# EXTRACT start
Lots of people say that about my hummus, but I’ll let you in on a little secret– I stole it from my friend Amer. This hummus is a regular staple at the Friday Prayers we hold at my house, and all I get are rave reviews. So thanks Amer, for making me a super popular guy in Blacksburg, VA.

Sure, it tastes absolutely amazing, but the best part is it’s really easy to make. See all that stuff up there ? Throw it all in a food processor. (shh! the garlic is hiding!)

1 can chick peas. Rinsed and drained.
3 cloves of garlic (mash into paste w/ salt) (I never mash it into a paste, I just throw all this stuff in)
1 tsp kosher salt
1/4 cup of yogurt (can add more or less if you like)
# EXTRACT end
# GIVEN DATA start
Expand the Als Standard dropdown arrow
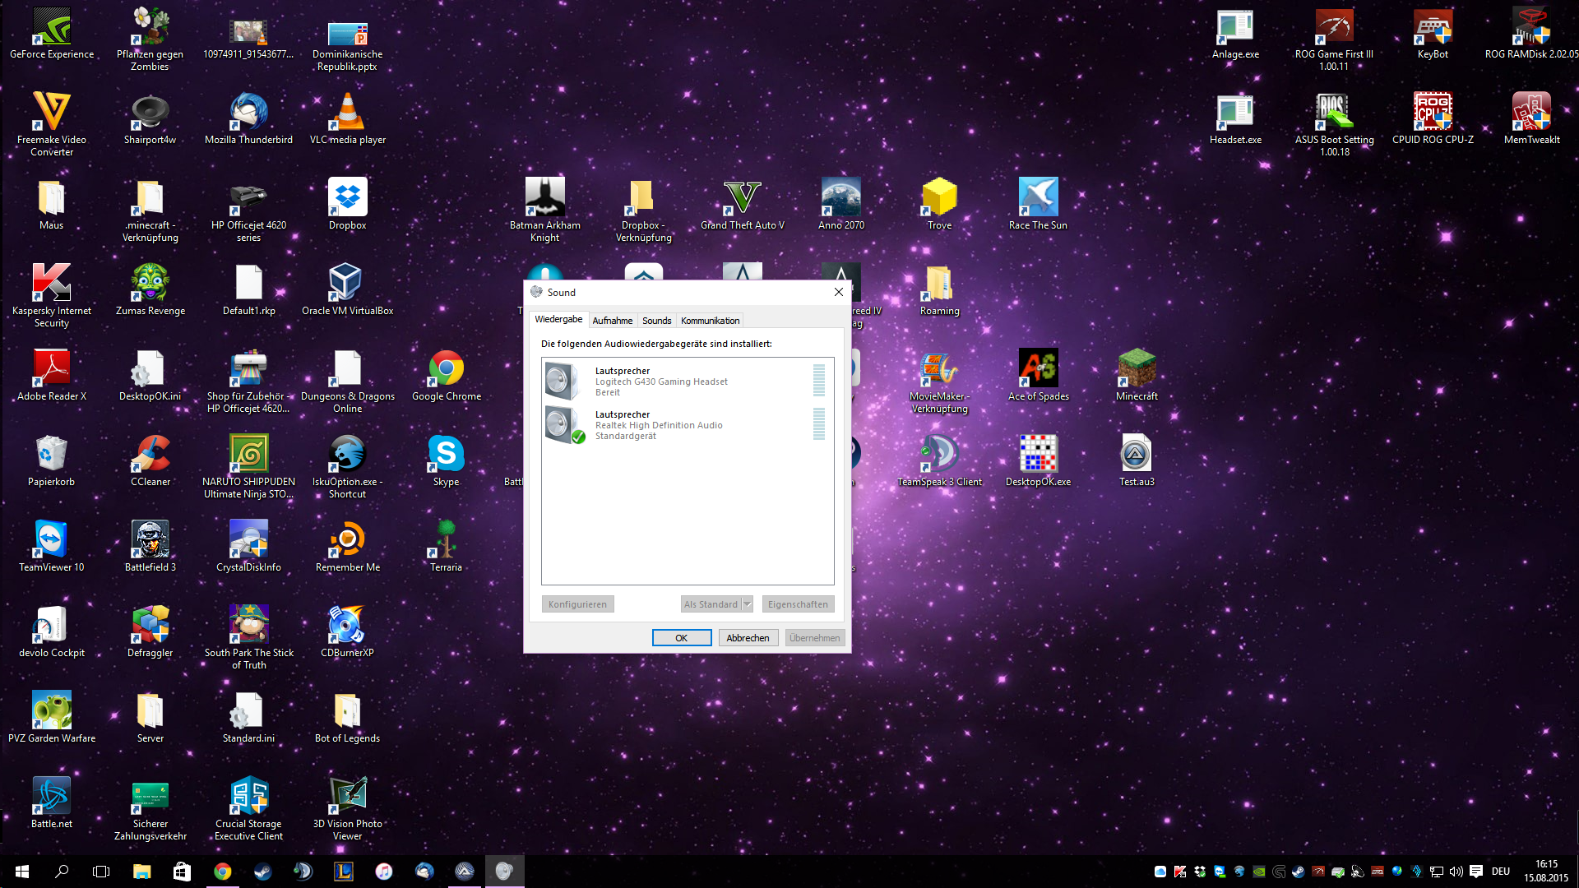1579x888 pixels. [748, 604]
# GIVEN DATA end
## WHAT THE EXERCISE ASKS
Pick up the hummus recipe right after its last ingredient and carry it on from there.

## ANSWER TO THE PROBLEM
pinch of cumin powder 1/4 tsp or less (I go for a full 1/4 tsp)
cayenne pepper 1/4 tsp or less (depends if you like to add a kick…)
1.5 lemons of juice
4-5 tbsp tahini (I do 5)

Flip the switch or push the button… and leave your processor running for a full minute.

Now, dump it all in a round plate or glass pie pan. Make pretty circular design with a spatula by turning the plate.

Top with lots of olive oil and a bunch of sumac.

Enjoy!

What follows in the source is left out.